_PROVIDED MATERIAL_
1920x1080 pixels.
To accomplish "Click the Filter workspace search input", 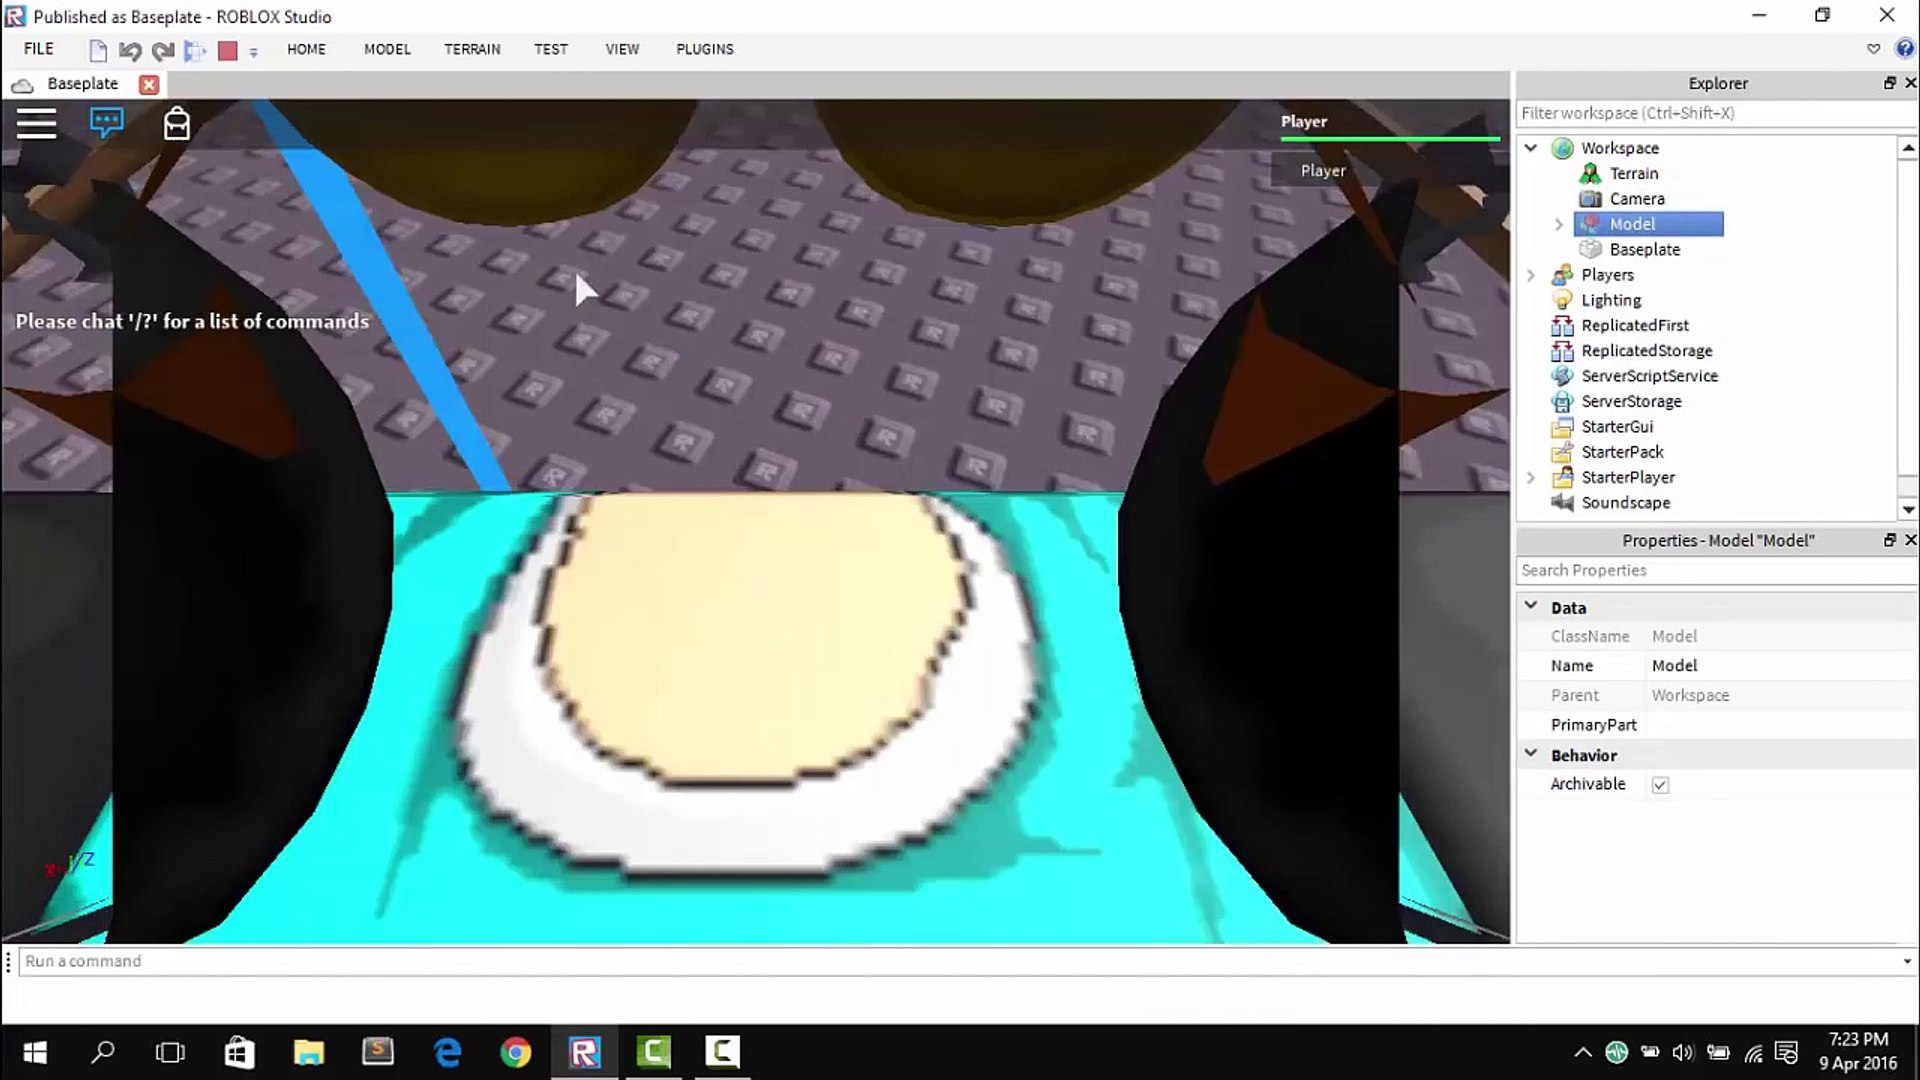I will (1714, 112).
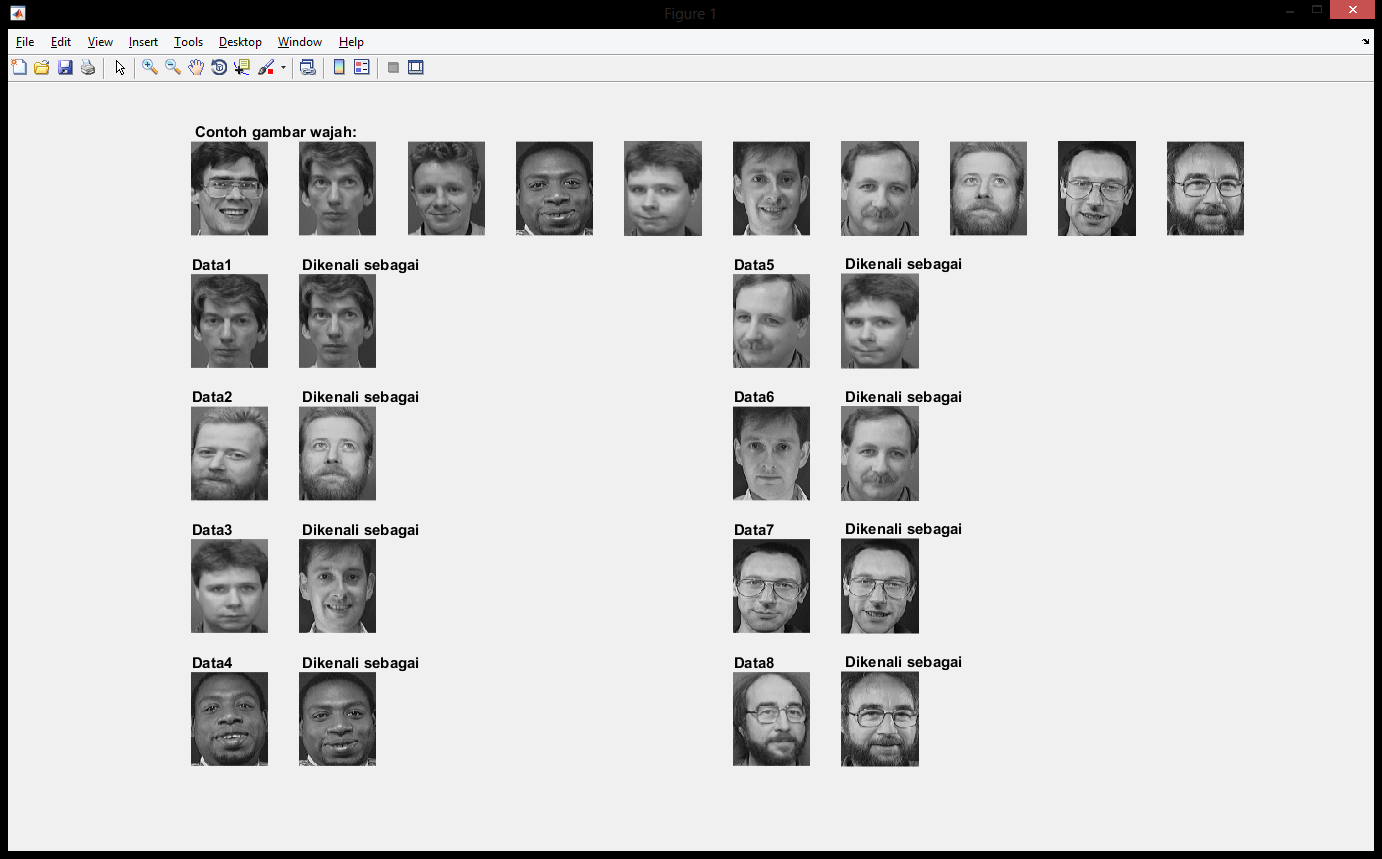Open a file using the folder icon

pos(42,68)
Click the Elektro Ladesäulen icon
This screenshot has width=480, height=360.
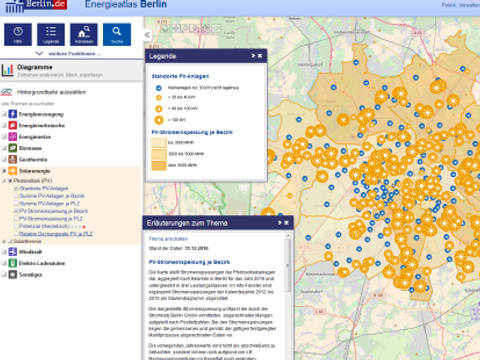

_ABOUT THIS EXERCISE_
Set down again, exactly, the lines from the one with "Click the Elektro Ladesäulen icon" to the last line of the data, both included and pictures excluded.

_RESPONSE AREA_
Click the Elektro Ladesäulen icon
This screenshot has width=480, height=360.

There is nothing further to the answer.